* _Activity_
Among the lines below, return each one that contains the word "formatting".

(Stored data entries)

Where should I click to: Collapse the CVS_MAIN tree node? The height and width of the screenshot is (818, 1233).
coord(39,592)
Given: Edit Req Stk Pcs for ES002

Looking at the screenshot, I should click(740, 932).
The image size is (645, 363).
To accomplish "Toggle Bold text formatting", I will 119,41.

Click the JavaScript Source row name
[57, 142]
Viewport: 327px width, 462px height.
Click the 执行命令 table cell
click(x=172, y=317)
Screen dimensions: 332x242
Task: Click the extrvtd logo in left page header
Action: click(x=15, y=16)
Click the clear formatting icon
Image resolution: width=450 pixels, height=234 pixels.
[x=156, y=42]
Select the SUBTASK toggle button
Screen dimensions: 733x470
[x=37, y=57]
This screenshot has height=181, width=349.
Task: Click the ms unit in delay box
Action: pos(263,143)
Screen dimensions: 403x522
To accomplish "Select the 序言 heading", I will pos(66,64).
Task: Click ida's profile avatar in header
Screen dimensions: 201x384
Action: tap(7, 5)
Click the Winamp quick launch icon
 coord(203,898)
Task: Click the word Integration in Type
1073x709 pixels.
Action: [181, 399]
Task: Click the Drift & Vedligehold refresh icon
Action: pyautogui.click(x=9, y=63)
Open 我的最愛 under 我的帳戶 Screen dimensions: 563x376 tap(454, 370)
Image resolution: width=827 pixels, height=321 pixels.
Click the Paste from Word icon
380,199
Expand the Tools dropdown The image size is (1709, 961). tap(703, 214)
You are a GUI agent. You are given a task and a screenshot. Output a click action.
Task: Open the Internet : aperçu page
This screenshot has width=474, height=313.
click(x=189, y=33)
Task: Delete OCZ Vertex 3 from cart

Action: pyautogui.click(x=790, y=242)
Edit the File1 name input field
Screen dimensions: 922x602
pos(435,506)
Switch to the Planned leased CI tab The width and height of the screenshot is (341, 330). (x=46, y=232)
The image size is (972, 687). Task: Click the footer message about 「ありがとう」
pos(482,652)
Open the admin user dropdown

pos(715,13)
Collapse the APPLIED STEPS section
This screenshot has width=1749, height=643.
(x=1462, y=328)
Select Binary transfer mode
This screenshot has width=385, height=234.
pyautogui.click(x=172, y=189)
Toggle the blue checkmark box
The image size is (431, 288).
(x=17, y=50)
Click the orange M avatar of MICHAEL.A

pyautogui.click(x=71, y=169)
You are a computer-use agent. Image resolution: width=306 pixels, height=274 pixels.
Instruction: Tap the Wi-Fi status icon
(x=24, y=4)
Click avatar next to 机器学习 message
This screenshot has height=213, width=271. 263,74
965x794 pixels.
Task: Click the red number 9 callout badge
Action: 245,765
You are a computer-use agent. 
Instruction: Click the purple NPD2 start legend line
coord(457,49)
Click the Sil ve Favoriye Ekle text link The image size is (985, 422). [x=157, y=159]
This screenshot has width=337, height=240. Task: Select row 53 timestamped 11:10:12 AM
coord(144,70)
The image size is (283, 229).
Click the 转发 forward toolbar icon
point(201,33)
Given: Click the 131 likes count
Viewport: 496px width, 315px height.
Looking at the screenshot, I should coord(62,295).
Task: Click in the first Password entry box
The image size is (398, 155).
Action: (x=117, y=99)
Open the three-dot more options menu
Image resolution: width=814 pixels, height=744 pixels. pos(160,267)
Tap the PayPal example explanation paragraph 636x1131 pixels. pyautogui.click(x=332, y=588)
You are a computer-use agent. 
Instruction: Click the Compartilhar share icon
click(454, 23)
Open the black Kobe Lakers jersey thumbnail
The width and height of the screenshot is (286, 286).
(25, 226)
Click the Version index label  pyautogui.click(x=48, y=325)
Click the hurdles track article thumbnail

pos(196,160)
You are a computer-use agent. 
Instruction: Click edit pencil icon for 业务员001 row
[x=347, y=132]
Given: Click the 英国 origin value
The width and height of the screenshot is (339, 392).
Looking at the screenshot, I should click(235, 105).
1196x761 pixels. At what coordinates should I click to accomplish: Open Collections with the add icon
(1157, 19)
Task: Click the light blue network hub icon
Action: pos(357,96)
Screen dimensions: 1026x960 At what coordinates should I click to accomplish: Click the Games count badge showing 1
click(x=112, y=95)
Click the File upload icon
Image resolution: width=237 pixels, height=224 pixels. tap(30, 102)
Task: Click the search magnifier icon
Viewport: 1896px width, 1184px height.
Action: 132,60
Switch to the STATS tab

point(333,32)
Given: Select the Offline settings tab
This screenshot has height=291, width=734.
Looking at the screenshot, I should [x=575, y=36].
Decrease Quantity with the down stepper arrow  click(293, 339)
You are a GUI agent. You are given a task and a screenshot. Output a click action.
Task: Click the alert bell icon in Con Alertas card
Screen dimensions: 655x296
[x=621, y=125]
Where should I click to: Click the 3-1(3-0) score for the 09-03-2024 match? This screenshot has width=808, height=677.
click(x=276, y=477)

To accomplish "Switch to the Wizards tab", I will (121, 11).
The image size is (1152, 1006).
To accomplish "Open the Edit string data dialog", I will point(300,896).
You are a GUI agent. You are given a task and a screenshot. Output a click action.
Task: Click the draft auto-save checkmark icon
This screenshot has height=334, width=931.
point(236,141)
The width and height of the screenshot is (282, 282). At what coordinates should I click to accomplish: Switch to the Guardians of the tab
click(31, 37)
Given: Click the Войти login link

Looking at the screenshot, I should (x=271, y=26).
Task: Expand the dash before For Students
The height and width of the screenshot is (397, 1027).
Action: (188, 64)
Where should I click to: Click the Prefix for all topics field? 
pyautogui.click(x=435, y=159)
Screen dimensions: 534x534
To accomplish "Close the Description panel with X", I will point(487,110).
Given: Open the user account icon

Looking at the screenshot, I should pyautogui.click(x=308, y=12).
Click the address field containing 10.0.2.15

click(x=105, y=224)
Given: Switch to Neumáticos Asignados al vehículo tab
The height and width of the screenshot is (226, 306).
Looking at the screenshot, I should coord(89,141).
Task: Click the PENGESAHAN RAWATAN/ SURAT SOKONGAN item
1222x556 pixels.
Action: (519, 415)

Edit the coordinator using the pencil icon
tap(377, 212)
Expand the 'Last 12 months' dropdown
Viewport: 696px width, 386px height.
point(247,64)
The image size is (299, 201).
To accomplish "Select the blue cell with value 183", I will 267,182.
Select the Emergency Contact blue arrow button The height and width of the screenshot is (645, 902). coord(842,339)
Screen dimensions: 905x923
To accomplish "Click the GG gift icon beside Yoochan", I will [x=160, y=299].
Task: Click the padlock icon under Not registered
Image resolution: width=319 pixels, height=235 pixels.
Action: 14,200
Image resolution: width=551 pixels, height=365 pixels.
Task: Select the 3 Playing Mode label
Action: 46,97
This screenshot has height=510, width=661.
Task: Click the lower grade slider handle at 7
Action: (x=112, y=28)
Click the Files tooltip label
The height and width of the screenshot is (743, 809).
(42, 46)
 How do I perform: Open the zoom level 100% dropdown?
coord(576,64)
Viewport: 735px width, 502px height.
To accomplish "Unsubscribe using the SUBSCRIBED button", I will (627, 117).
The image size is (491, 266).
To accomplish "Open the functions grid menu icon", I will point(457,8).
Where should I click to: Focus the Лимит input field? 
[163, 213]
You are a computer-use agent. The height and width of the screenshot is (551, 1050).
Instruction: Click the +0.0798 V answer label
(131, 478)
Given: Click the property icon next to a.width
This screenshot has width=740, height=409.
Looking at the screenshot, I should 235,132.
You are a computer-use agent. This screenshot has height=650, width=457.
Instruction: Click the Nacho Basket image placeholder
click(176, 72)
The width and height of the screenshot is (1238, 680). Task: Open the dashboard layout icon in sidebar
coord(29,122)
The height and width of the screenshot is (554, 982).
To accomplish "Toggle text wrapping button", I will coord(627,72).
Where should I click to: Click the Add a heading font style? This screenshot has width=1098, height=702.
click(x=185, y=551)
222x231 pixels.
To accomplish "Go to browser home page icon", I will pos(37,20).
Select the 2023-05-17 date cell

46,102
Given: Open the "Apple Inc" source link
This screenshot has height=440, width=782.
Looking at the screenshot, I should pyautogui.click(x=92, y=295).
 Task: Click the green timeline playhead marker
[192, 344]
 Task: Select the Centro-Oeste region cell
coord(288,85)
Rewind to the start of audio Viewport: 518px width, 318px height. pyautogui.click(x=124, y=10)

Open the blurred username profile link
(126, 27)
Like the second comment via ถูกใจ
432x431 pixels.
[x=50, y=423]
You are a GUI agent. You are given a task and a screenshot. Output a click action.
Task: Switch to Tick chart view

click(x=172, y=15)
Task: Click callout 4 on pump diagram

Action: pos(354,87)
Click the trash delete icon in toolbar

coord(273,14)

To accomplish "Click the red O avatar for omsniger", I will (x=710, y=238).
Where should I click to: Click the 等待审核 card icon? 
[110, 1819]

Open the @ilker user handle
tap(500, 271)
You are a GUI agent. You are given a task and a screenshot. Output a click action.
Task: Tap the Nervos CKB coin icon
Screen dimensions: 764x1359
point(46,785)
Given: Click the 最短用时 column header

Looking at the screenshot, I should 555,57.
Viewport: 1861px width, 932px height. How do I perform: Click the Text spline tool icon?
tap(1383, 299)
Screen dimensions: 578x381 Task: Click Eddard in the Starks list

* _Result for this task_
To accomplish "Toggle Bold text formatting", I will 119,41.
Click the clear formatting icon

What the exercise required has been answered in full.